サイコパスのように生きればいいの? と不審に思う方もいるだろう。確かにお坊さんとは違い、サイコパスにはマイナスなイメージが強い。しかし本書によるとサイコパスにはプレッシャーに強い、余計な不安を抱かないなど人生の役に立つ“いい面”もあるという。これを「ファンクショナル・サイコパス」というそうだ。
とはいえ、我々がマインドフルネスな状態になるために、今から出家してお坊さんになったり、サイコパスになろう! というのは現実的ではない。そこで彼らのような状態に近づいて生きるためのメソッドが、本書で多数紹介されており、そのひとつが「瞑想」である。
瞑想とは、目の前のことに集中するための練習といえる。瞑想にはさまざまなやり方があり、一般的に実践しやすいのは「自分の呼吸に集中する」方法だという。継続して行うほど、1回あたりの瞑想で得られる効果が高まるといわれており、“やればやるほど”漠然とした不安に悩まされなくなるそうだ。

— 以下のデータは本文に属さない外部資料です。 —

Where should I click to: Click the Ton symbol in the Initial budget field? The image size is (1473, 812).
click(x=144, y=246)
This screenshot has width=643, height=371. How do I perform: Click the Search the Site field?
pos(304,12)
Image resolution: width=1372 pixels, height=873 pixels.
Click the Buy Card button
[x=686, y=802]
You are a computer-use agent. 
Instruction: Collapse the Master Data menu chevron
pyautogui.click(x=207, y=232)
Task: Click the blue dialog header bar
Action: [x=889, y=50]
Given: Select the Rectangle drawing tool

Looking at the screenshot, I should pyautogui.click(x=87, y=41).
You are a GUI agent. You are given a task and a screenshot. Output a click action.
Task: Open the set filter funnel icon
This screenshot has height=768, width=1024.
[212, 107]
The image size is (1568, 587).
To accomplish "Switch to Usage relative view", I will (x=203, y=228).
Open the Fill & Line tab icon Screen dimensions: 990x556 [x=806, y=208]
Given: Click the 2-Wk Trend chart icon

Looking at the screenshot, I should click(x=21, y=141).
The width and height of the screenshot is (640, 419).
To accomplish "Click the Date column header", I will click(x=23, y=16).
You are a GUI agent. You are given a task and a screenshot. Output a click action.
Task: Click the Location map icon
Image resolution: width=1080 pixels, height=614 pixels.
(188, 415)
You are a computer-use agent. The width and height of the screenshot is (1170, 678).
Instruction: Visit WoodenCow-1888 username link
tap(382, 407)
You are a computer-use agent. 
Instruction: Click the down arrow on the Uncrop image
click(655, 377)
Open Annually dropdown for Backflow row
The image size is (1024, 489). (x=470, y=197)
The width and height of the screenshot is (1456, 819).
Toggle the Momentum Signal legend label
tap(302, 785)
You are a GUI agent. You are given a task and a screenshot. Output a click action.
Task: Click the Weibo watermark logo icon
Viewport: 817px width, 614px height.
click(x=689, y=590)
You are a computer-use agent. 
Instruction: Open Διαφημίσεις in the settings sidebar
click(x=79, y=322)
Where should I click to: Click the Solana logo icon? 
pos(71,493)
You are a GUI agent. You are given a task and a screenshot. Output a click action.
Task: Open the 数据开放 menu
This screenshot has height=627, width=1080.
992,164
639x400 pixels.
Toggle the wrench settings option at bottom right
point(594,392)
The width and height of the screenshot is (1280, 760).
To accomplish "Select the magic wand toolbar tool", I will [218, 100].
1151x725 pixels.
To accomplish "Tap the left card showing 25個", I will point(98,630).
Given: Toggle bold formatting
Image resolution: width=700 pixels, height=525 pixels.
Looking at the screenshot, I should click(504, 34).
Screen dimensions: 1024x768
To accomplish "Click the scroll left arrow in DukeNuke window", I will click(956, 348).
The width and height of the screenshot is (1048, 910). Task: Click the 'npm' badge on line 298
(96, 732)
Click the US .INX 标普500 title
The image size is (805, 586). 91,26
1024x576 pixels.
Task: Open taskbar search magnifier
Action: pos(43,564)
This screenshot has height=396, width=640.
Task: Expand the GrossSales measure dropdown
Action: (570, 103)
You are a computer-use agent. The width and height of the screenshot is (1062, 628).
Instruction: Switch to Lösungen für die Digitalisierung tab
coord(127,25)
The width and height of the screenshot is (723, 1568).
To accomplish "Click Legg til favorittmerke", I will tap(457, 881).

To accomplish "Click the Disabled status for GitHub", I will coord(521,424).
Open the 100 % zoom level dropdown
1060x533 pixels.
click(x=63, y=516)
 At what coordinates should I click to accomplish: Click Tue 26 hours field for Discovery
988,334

何となく名前は知っていても「マインドフルネス」をつかみどころのない概念のように感じている人は多いと思う。本書は数々の研究結果をエビデンスとして、脳科学や心理学の観点からマインドフルネスについて分かりやすく学べる内容となっている。
漠然とした不安を抱えながら日々を悶々と過ごすより、今を大切にして生きられたら、その積み重ねの先にある未来もきっと違ってくるはずだ。メンタリストDaiGo式マインドフルネスメソッドを、よりよい人生をおくるための手がかりにしてみてはどうだろう。